1. Field of the Invention
The present invention relates to a recording medium having tracks for recording information. The present invention also relates to a signal recording method and apparatus for recording a signal on the signal recording medium. The present invention also relates to a signal recording/reproducing apparatus for recording a signal on the signal recording medium and reproducing the signal from the signal recording medium.
2. Description of the Related Art
As a recording medium used for recording and reproduction, an optical disk is known. Such a recording medium has a recording surface (or recording layer). The recording surface has spiral tracks. A signal is recorded in a track groove (groove) or between a track groove and another track groove (land). Examples of a recording medium for recording a signal in a groove are a CD-R, CD-RW, DVD-R, and DVD-RW. An example of a recording medium for recording a signal on both a groove and a land is a DVD-RAM. In actually recording a signal, a mark corresponding to the signal is formed on a track by a laser beam.

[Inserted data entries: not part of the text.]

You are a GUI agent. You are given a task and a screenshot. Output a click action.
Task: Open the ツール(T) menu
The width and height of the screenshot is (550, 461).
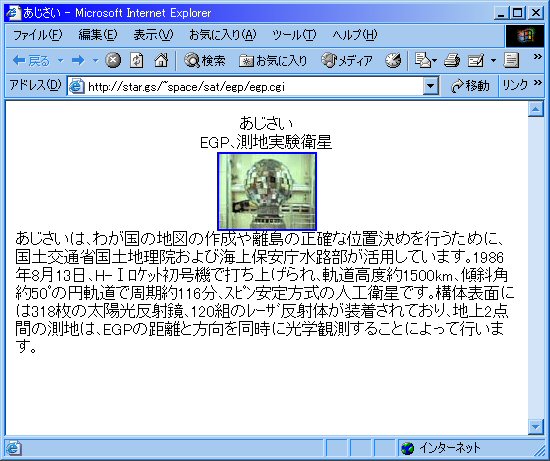[294, 35]
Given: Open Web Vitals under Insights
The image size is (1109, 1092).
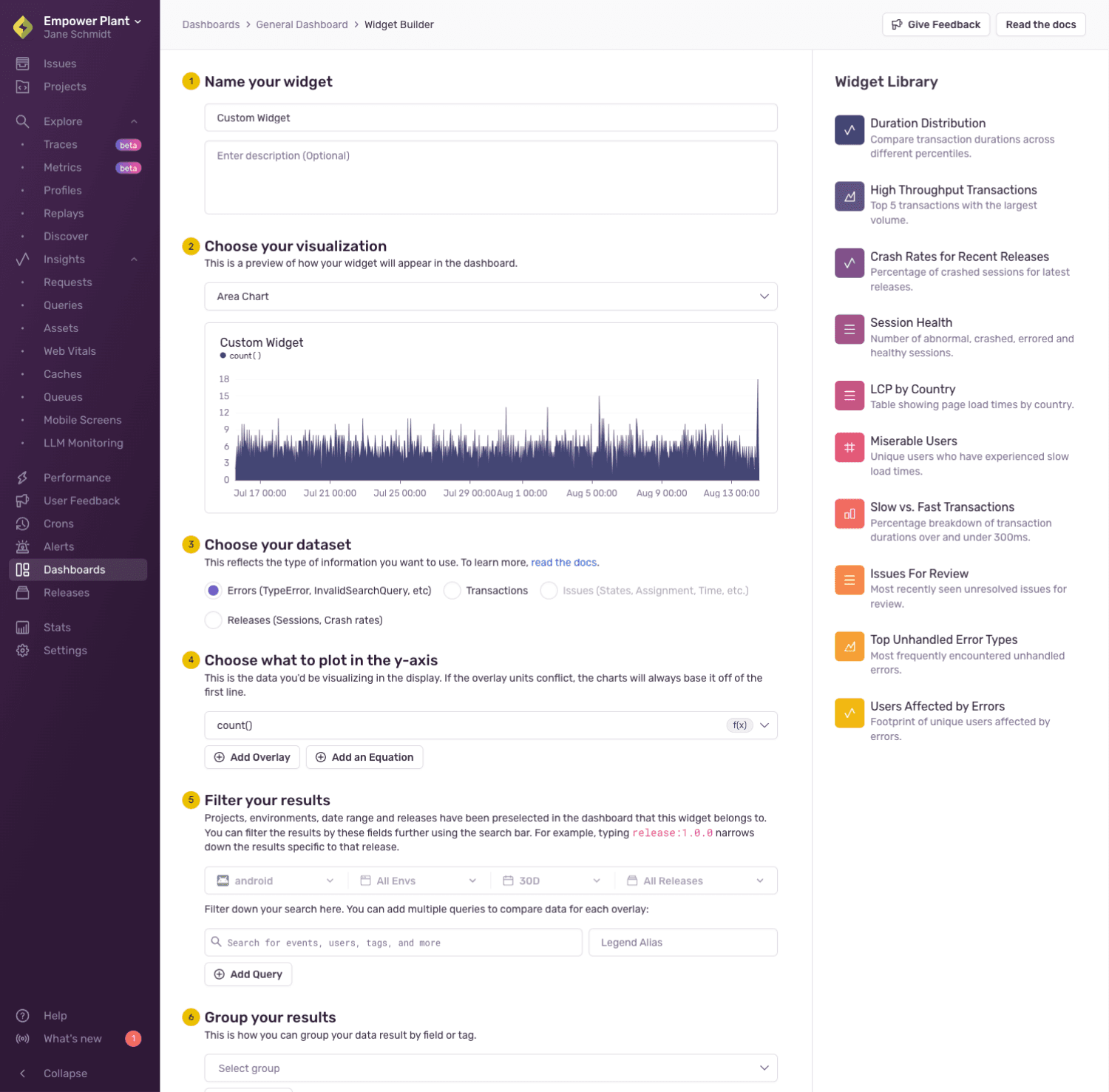Looking at the screenshot, I should coord(69,350).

Tracks on a recording medium are wobbled. When wobbling on a track is detected, a wobbling signal is obtained. A reference clock for a signal write can be obtained using the wobbling signal as a reference phase. More specifically, a write reference clock can be generated using an oscillation output equivalent to a signal obtained by frequency-multiplying the wobbling signal) from a PLL (phase-locked loop circuit) phase-locked to the wobbling signal.

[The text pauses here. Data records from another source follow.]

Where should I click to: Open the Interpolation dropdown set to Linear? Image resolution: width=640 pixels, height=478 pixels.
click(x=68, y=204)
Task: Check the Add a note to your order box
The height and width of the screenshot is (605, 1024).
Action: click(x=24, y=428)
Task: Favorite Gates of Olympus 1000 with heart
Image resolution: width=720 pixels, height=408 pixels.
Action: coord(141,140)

With this method, a predetermined recording density can be obtained independently of the linear speed of the recording beam. In addition, even before the rotational speed of the disk reaches the fundamental speed, a signal write can be started. These effects are remarkable and employed as a recording scheme for various kinds of recording media described above. A CD-R or CD-RW uses a wobbling signal as a carrier wave and modulates and records a physical position signal. When the wobbling signal is detected, the physical address can be detected and used for search for information recording/reproduction.
The recording capacity of an optical disk has increased from a CD system using a laser wavelength of 780 nm to a DVD system using a waveform of 650 nm. A next-generation optical disk using a violet laser beam with a wavelength of 405 nm has been recently researched and developed. In this research and development, measures have been sought which make a recording mark small using a smaller laser beam diameter and consequently greatly improve the recording density and recording capacity. As another technique, a disk having stacked recording layers has also been researched and developed. A recording layer with a multilayered structure has already been employed by a DVD-ROM as a read-only disk. A rewritable RAM disk can also improve the recording capacity by employing this technique.

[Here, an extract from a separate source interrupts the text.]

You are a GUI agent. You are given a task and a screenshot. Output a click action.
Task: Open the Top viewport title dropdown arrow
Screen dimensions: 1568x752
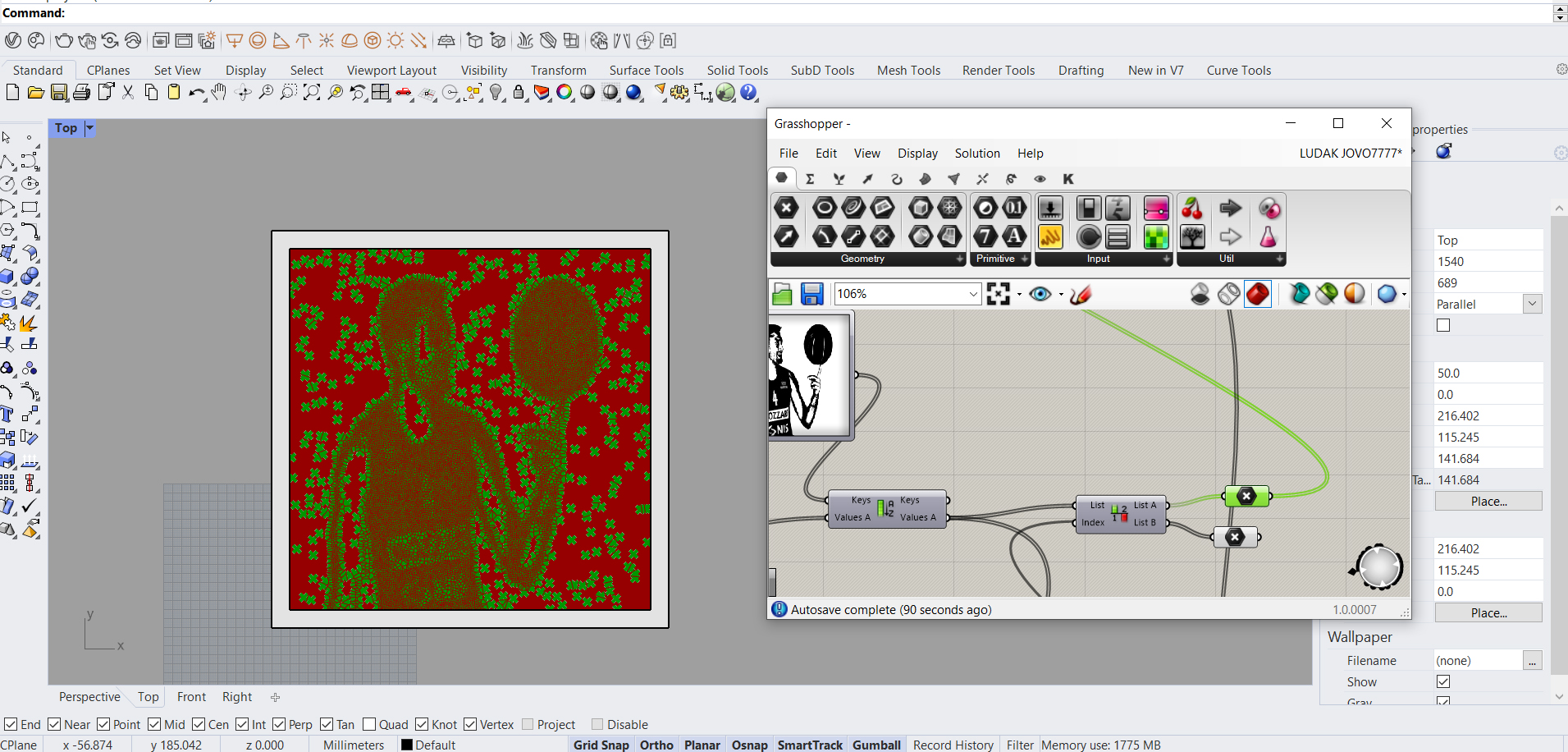(x=89, y=128)
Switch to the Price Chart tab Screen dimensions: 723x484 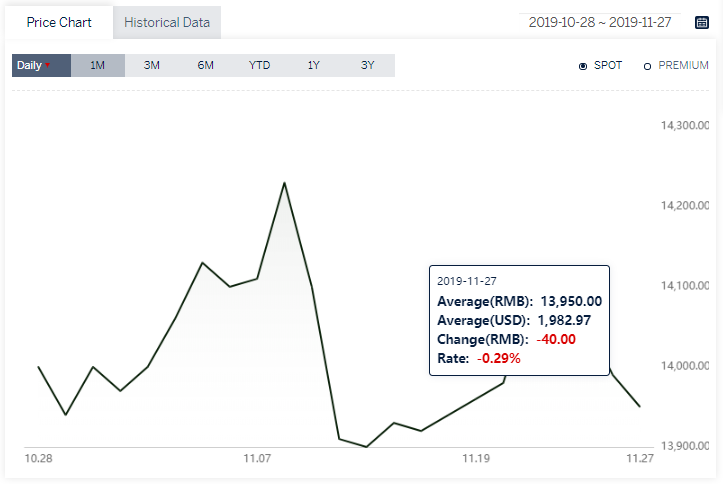click(x=59, y=23)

Currently available DVD optical disks are a DVD-RAM, DVD-R, and DVD-RW. A DVD optical disk can record a 4.7-GB digital signal on one surface of a 12-cm diameter disk. A DVD-ROM as a read-only disk has already implemented a two-layered structure on one surface and has a capacity of 9 GB on one surface. A recording medium with a two-layered structure has already been realized at the laboratory level and is expected to be put into mass production soon. In such a two-layered disk, to identify a recording layer subjected to recording and reproduction, layer identification information must be embedded in advance. Conventionally, a method of inserting layer identification information to control information data has been employed.
For example, in a DVD, ID information of each sector contains data “layer number” as “sector information”. The recording layer subjected to recording and reproduction can be identified by reading the “layer number”. However, in recognizing the contents of “sector information”, a read block is read in a sector synchronous state, error-correcting processing is executed, and then, the contents are recognized. If an inter-layer jump occurs or recording operation is to be quickly stopped, the necessary layer identification information cannot be detected at early time.
In a DVD-ROM system, an inter-layer jump can abruptly occur do to a defect or vibration during reproducing operation. When such inter-layer jump occurs, read data is demodulated as reliable data by error correction and the like, and after that, it is determined on the basis of an ID or the like contained in the read data whether the data is desired information. If it is determined that the data is not desired information, the information is discarded, and re-read operation is executed. This only requires an extra read time and poses no other problem.
However, if an inter-layer jump occurs during recording operation in the recording/reproducing system, recorded correct data is destroyed, resulting in serious problem. If an inter-layer jump occurs due to an operation error, and large block data, e.g., large data that cannot be error-corrected is destroyed, the block data cannot be restored. That is, when a recording error occurs to cause movement to another track due to an operation error, it is preferable to detect the recording error state and stop the recording operation at early stage while the error remains within the error-correcting ability of the system.